Trudi and Bromont in the backyard having a little moment.

After riding on Wednesday.

After riding on Wednesday.

7 thoughts on “Sounds

  1. El Jabón

    Steve, for a post have you ever considered putting up a bike info post? Like the ones they do on velonews, cyclingnews, etc. where they give you pics, stem length, saddle height, tires, etc.? I think that would be cool.
    Go online for some inspiration.

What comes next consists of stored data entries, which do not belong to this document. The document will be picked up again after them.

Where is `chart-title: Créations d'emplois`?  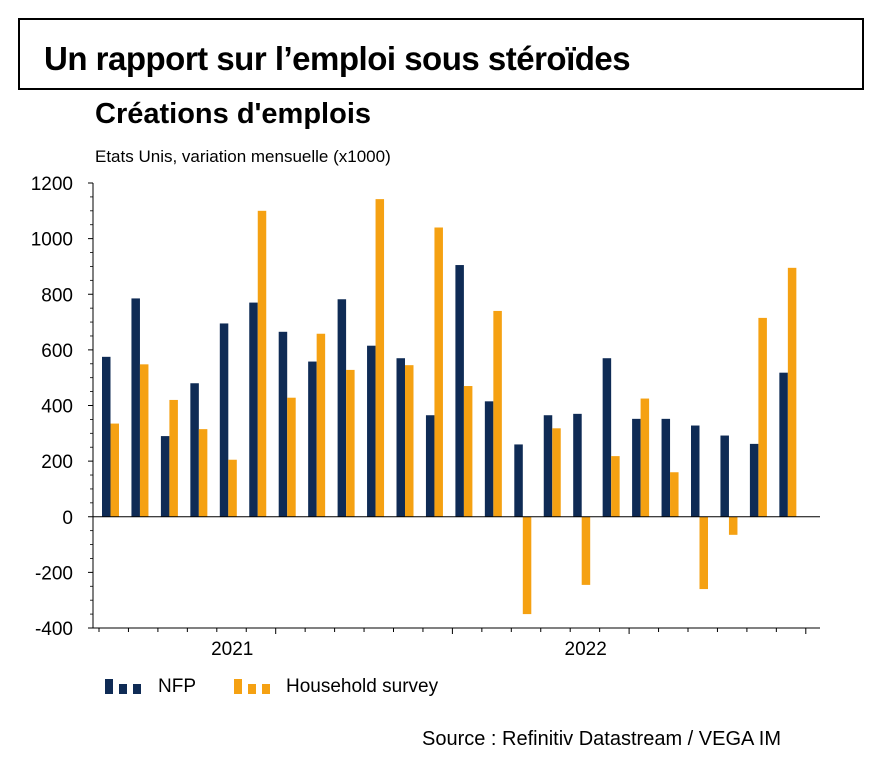
chart-title: Créations d'emplois is located at coordinates (234, 114).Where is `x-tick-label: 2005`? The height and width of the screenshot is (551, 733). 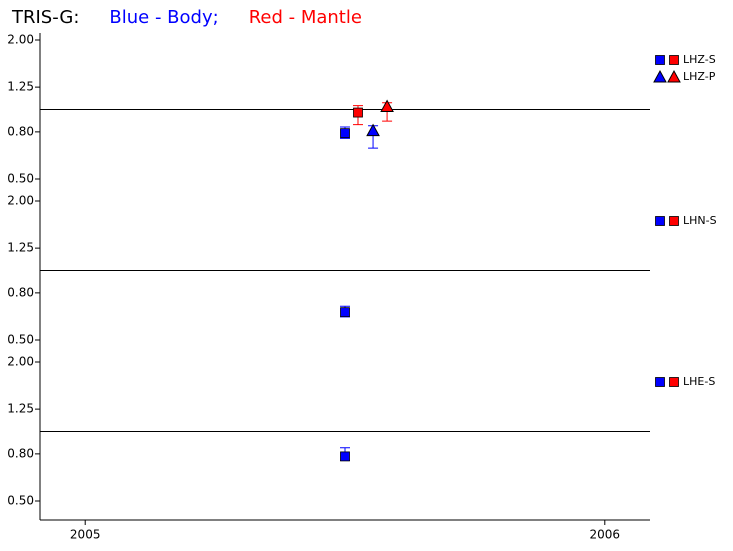 x-tick-label: 2005 is located at coordinates (86, 535).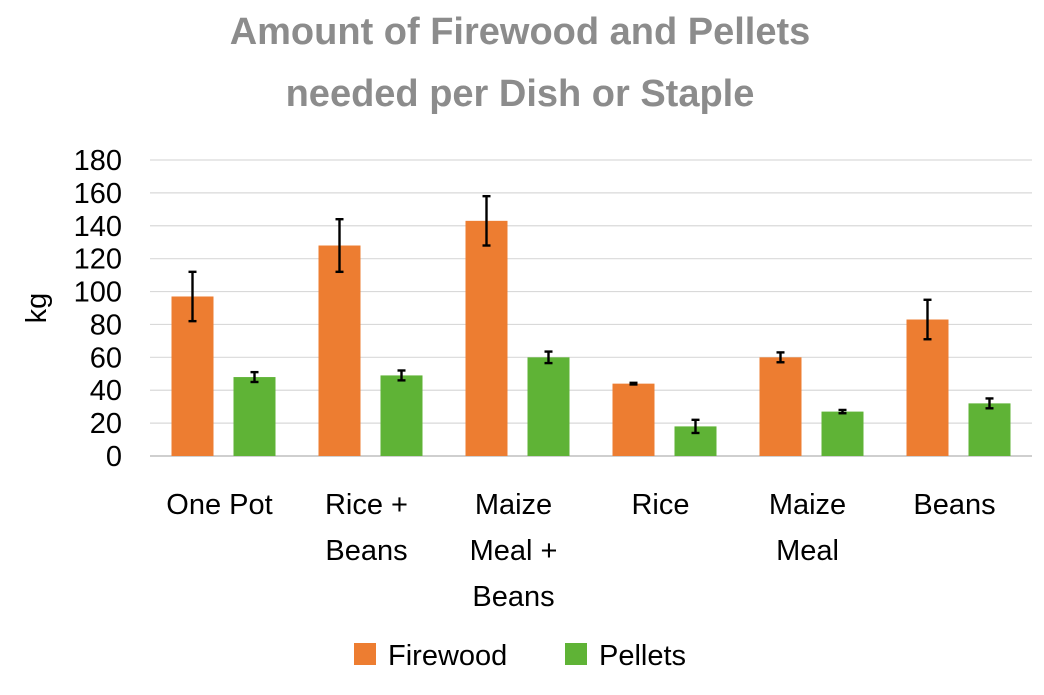  Describe the element at coordinates (98, 194) in the screenshot. I see `y-tick-label: 160` at that location.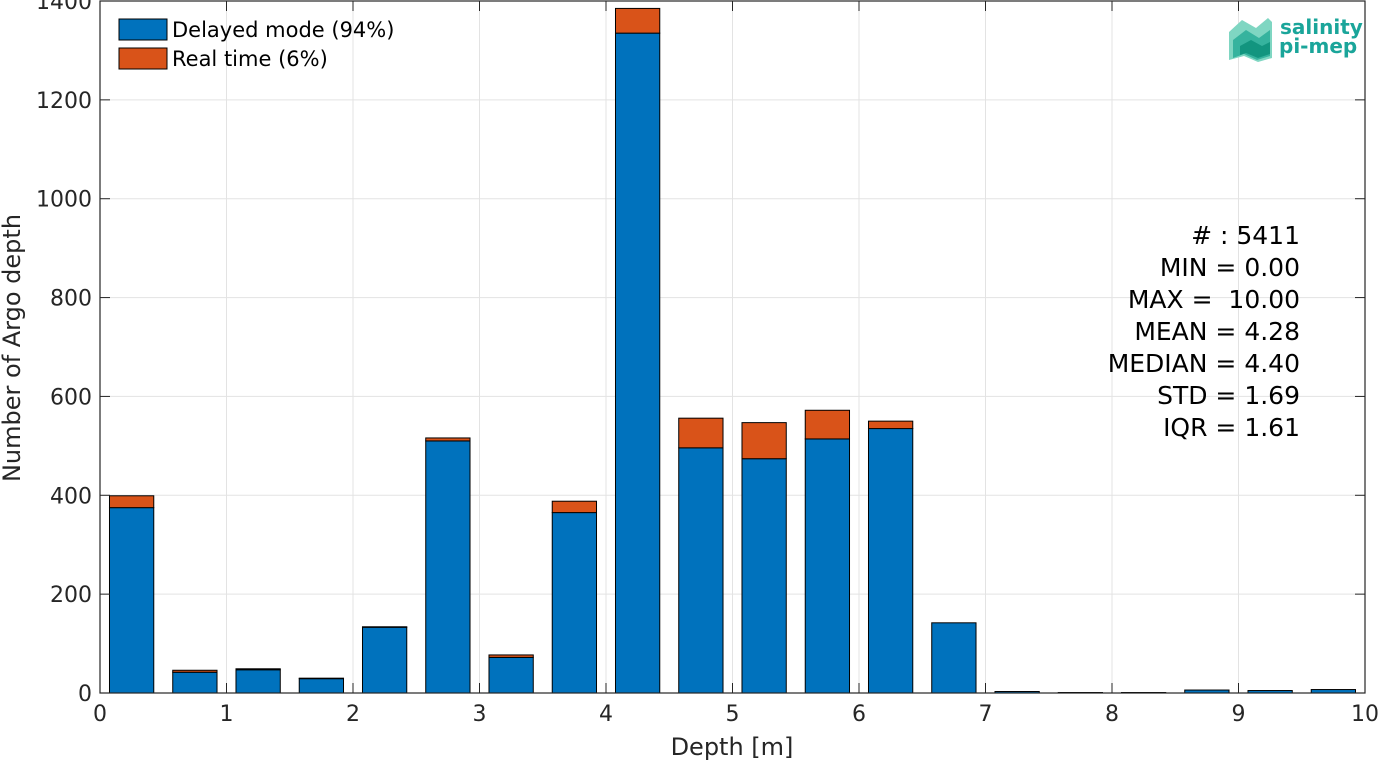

We’d like to know what you ride!

  2. Skippy

    Friday i was Cycling in my summerweight Cycling Clothes west towards Schwaz past icy puddles from the overnight frost , when i heard birds in the trees sounding off . No doubt they were there last year but i had not noticed , or had taken them for granted .

    With 3 roads heading west and then also the farmers sealed track alongside the river Inn , i have several choices to make that twice weekly trip .

    Not having grown up in Austria , i have no idea of what bird life to expect in the area , although i have seen some that remind mee of those in Oz & the UK . Whilst living in the north of Sydney Harbour , 20+ years back , i would be awoken by the Kookaburra sounding off at daybreak .

    With my lack of German Language skills , i doubt i will be buying a book to identify thee birdcalls .

  3. Jan


    You can probably buy an English language guide or the birds of Europe; most of the European birds will be across the area, and not in one country alone, so what’s in Austria is also likely in the UK, etc. Same should hold for birding apps with sounds.

  4. H luce

    If you weren’t sick, I’d say come out to St Charles, MO where I am now, and come out with the hounds hunting. Your awareness switches; intensifies. I can hear and see much better than usual, hear conversations 100 yards away, hear rabbits moving quickly through dried leaves, see birds take off when the rabbit runs up under them, and so on. The area where we’ve hunted for the past 30 years has become developed in the past 3 years or so, and just in the last 3 months a hunt saboteur moved in, this morning, when he’d hear the hounds go off on a run, he’d fire his semi-auto rifle rapidly, as fast as he could pull the trigger… And everyone, hounds and all , ignored him … Even the rabbits. Then he started in with his double barreled shotgun … As it was past noon and we had lunch waiting, got in on the last 10 minutes of that. City people should stay in the damned cities.

  5. Kevin

    Great post Steve! Skippy I too lived in North Sydney and loved being woken by the Kookaburra’s, Cockatoo’s and Ravens. A good friend in Sydney was a keen birdwatcher who had an app that plays local local bird calls. It really helps you figure out which birds you are hearing and attunes you to listening for the subtle differences. A favourite of mine from the Sydney national parks was the Eastern Whip – so much variety there, made the chirps of the UK birds I was used to sound very vanilla.